2018-07-20

頂いたご意見から

本ブログを公開した際に、聴覚評論家 中川雅文 (@masafummi)さんから、感想をtwitterに投稿していただきました。
中川さんは、「耳の不調が脳までダメにする(講談社プラスアルファ新書)」「補聴器ハンドブック(監訳、医歯薬出版)」等の著書をもつ方なのだそうです(twitterの自己紹介より)。

アンケート結果を医療の立場から見たときに、どうお感じになったのか。ツイートをきっかけに調べてみて分かったことも含め、まとめてみました。


[目次]
 〇感想ツイートの紹介
 〇補聴器の調整について
  キーワード:2ccカプラー、OSPL90、オーバーゲイン、REM
 〇聴力変動と手話について
  キーワード:思春期、ホルモン、難聴の進行、手話獲得
 〇文字によるコミュニケーション
  キーワード:筆談、文字、ICT



 
[感想ツイートの紹介]
補聴器適合検査でしっかり診断してもらい、良心的な補聴器屋さんで 調整してもらえば補聴器で難聴になることはない。は本当か?

A: 2ccカプラーだけで補聴器適合検査した場合、OSPL90は実効で120dB超えていても見かけ上110~115dBに見えてしまう。補聴器適合検査すれば絶対大丈夫とは言えない。

3割が等級悪化しているのは、OSPL90の評価が適切に行われずオーバゲインとなっているケースが少なくないことを示唆しいている。高度重度ではREMでの評価が必須であるし、2ccカプラだけでの評価は非常にリスキーである。

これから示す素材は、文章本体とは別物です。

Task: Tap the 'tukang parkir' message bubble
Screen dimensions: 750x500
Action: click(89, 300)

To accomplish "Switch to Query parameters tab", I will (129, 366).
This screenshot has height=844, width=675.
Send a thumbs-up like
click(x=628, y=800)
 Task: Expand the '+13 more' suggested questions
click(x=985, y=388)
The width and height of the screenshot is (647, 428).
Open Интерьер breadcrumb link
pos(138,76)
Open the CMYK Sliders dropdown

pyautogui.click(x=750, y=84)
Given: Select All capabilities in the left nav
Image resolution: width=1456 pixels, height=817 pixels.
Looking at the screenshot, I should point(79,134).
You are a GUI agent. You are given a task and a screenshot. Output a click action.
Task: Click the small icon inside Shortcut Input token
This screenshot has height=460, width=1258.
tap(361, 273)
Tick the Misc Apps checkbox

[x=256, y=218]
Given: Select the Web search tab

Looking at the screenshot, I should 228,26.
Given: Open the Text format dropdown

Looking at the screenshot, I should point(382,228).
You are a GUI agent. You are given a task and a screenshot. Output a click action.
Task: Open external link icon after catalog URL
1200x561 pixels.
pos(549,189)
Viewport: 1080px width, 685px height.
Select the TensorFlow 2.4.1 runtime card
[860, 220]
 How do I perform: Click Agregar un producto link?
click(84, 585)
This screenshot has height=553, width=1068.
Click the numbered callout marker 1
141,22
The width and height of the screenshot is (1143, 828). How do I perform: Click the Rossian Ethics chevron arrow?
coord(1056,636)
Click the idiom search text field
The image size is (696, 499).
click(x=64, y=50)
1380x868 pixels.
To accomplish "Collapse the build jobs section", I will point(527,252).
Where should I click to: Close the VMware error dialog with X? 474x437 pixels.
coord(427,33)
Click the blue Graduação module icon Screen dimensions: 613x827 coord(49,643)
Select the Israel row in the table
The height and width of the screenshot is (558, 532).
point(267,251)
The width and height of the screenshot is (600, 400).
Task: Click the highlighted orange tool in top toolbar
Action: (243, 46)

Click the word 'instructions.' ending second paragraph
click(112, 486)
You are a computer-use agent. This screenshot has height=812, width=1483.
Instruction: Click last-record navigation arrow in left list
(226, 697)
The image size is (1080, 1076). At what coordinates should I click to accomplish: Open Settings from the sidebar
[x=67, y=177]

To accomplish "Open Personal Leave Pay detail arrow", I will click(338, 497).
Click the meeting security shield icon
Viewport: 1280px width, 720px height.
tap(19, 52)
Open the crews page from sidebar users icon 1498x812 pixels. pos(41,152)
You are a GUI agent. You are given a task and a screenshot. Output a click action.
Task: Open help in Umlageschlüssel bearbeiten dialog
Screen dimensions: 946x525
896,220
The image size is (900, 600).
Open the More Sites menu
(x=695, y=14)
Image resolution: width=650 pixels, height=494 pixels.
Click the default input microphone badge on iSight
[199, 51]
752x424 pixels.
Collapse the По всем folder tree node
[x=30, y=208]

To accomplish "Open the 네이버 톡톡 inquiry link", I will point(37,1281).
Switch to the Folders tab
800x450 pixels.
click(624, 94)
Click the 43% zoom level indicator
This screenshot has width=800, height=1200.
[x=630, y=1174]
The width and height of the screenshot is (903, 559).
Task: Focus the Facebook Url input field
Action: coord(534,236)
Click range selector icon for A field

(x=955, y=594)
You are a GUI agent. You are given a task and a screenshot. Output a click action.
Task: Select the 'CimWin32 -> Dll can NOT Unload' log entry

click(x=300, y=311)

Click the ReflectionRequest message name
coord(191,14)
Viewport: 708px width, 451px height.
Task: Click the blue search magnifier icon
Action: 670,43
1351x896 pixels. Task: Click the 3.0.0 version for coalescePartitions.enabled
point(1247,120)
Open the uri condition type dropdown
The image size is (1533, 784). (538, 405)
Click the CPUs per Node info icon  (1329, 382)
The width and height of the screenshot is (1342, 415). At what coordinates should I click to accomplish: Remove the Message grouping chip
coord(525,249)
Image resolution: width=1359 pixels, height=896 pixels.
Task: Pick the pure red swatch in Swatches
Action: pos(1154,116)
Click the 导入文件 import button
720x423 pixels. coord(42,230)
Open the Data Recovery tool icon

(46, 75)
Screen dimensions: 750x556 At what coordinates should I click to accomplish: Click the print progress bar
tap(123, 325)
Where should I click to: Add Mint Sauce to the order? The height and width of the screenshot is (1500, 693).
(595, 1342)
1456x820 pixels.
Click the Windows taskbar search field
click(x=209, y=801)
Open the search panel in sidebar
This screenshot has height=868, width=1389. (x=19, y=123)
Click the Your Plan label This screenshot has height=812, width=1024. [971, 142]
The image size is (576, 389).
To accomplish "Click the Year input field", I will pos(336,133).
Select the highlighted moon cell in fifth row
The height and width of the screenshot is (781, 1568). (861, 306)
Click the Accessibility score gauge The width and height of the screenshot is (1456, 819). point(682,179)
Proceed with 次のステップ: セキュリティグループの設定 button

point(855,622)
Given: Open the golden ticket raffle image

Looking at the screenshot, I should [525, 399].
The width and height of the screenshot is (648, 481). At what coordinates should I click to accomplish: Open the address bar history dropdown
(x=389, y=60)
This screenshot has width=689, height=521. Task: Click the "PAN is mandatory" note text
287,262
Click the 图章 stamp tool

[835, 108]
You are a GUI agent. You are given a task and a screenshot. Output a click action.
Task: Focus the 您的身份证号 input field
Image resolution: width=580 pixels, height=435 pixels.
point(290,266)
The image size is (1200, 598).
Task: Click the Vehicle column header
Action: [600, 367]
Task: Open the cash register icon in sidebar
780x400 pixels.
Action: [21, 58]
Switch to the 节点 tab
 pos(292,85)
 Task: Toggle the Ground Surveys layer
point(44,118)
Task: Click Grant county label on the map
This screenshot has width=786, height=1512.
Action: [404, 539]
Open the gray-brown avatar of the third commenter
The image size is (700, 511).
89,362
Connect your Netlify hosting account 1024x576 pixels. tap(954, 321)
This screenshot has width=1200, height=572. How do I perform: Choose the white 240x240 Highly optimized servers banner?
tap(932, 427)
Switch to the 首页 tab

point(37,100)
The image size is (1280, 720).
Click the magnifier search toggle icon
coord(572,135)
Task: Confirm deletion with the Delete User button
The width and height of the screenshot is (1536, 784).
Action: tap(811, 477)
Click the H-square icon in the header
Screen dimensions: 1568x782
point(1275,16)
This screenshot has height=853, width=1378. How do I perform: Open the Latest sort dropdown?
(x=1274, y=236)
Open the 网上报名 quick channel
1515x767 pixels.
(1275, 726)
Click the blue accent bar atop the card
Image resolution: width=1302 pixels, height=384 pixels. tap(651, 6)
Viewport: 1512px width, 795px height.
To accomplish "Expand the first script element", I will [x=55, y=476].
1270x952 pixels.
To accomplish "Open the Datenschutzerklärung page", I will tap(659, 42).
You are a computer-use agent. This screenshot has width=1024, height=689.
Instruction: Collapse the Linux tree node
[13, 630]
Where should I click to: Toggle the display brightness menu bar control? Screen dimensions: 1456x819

ラットでは♀の場合、思春期に大きな脳内ネットワーク再編が生じる。使わないシナプスはその接合をドルマントさせる。このことは、思春期に難聴が進むことと関係しているかも知れない。生理学的には性ホルモンの変化がそれに関与していると言われる。

聴覚と口話だけでなく手話を並行して獲得していくことで、難聴の進行に伴うコミュニケーション手段の移行に伴うgapを小さくすることが出来ると思う。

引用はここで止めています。